Huawei on Thursday unveiled a broad set of AI-focused financial technology initiatives during the Huawei Intelligent Finance Summit (HiFS) 2026, positioning “Agentic Banking” as the next phase of digital transformation for global financial institutions.
Held at Huawei’s Lianqiu Lake Campus in Shanghai, the summit carried the theme “Hello Fintelligent World: Beyond Digital, Advance to Agentic Banking” and brought together financial industry executives, technology partners and infrastructure providers to discuss the expanding role of artificial intelligence across banking, insurance and payments.
The company announced upgrades to four major digital finance solutions, including the launch of its Financial Data Intelligence Solution 6.0 and Digital CORE Solution 6.0, alongside new resilience infrastructure designed to support both traditional and AI-driven computing workloads. Huawei said the initiatives are intended to help financial institutions accelerate large-scale AI deployment while modernizing legacy systems and improving operational resilience.
According to Jason Cao, CEO of Huawei Digital Finance BU, the company’s strategy has evolved over the past 16 years from providing financial-grade hardware and software toward delivering broader industry-focused solutions supported by ecosystem partnerships and localized services.
Huawei outlined what it described as four core business strategies centered on resilient ICT infrastructure, ecosystem collaboration and hybrid AI deployment. The company said it is advancing a “4-Win” collaboration framework involving customers, independent software vendors (ISVs), systems integrators (SIs) and Huawei itself.
A central focus of the summit was the adoption of open-source AI models and hybrid AI architectures to support financial-sector use cases while balancing security, compliance and operational costs. Huawei introduced six initiatives designed to accelerate the shift toward Agentic Banking, including AI-driven risk management, intelligent customer interaction, operational automation and revenue optimization.
The company also announced the launch of the Huawei Atlas 850E SuperPoD, an enterprise-grade AI computing platform aimed at supporting large-scale AI training and inference workloads for financial institutions. Huawei said the infrastructure combines high-performance networking with AI computing capabilities to support increasingly data-intensive financial applications.
As part of its long-term AI expansion strategy, Huawei stated it plans to train more than 10,000 interdisciplinary “Finance + AI” professionals globally over the next three years.
The summit also highlighted the growing importance of data governance and AI-ready financial architectures. Huawei’s upgraded Financial Data Intelligence Solution 6.0 introduces a three-layer framework covering data platforms, governance and applications, including AI-enabled anti-fraud systems and hyper-personalized marketing tools developed with ecosystem partners. Huawei said one fraud detection solution can deliver response times of 30 milliseconds while improving operational efficiency by up to 40 times.
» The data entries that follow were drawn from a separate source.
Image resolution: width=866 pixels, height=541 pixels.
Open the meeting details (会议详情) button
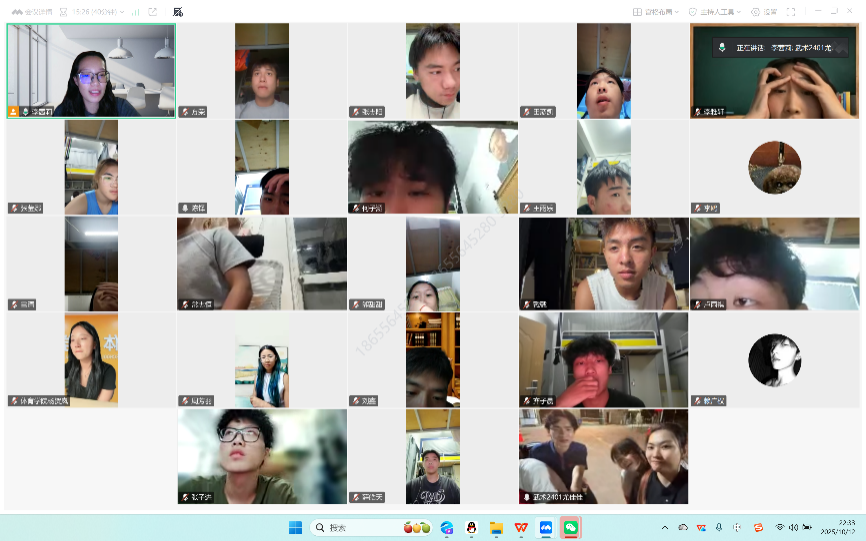tap(31, 12)
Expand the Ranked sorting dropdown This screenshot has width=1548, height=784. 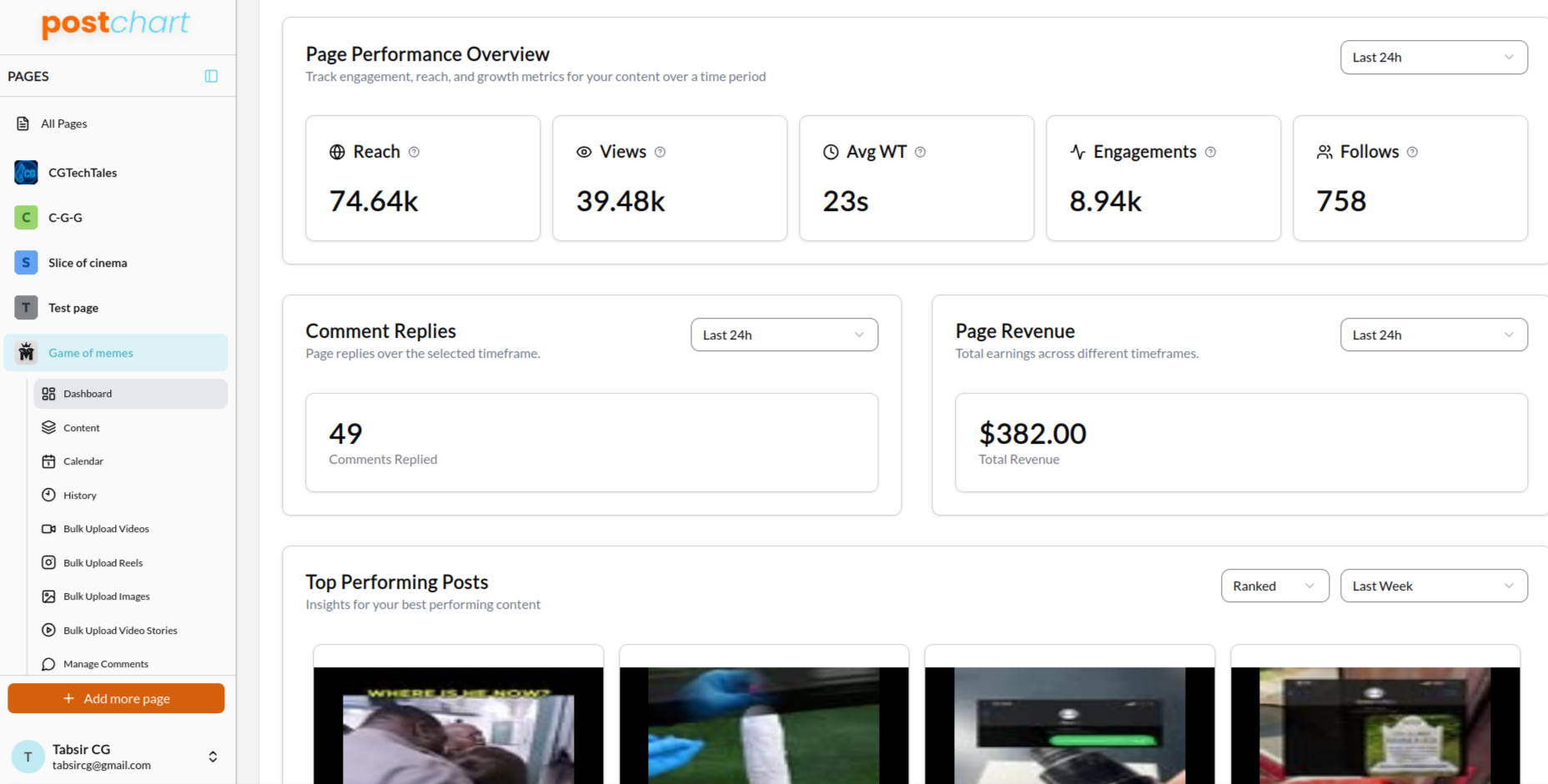pyautogui.click(x=1274, y=585)

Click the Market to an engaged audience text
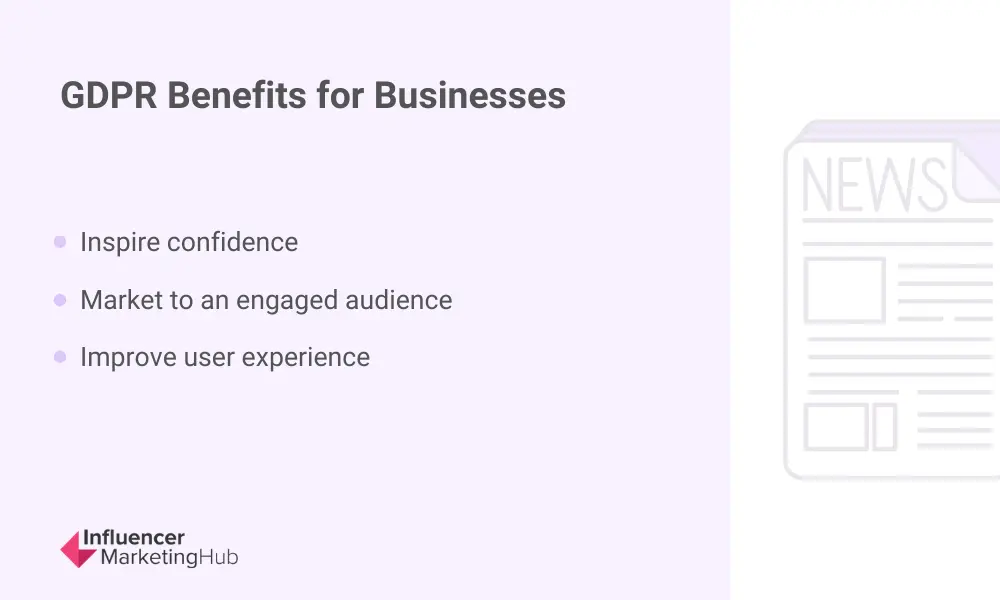pos(266,300)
In parallel, Digital CORE Solution 6.0 expands Huawei’s efforts to modernize financial core systems through AI-assisted development tools, application refactoring and containerized architectures. The company said the platform is already supporting modernization projects for more than 150 financial institutions globally.
Huawei also emphasized resilience infrastructure as a strategic priority as financial institutions transition from traditional data centers toward AI-native computing environments. The company introduced what it called a “4 Zeros” resilience framework designed to improve disaster recovery, intelligent traffic scheduling and operational continuity for both conventional and AI computing systems.
The announcements come as financial institutions globally increase investment in generative AI, automation and data infrastructure amid intensifying competition to modernize customer experience, risk management and operational efficiency.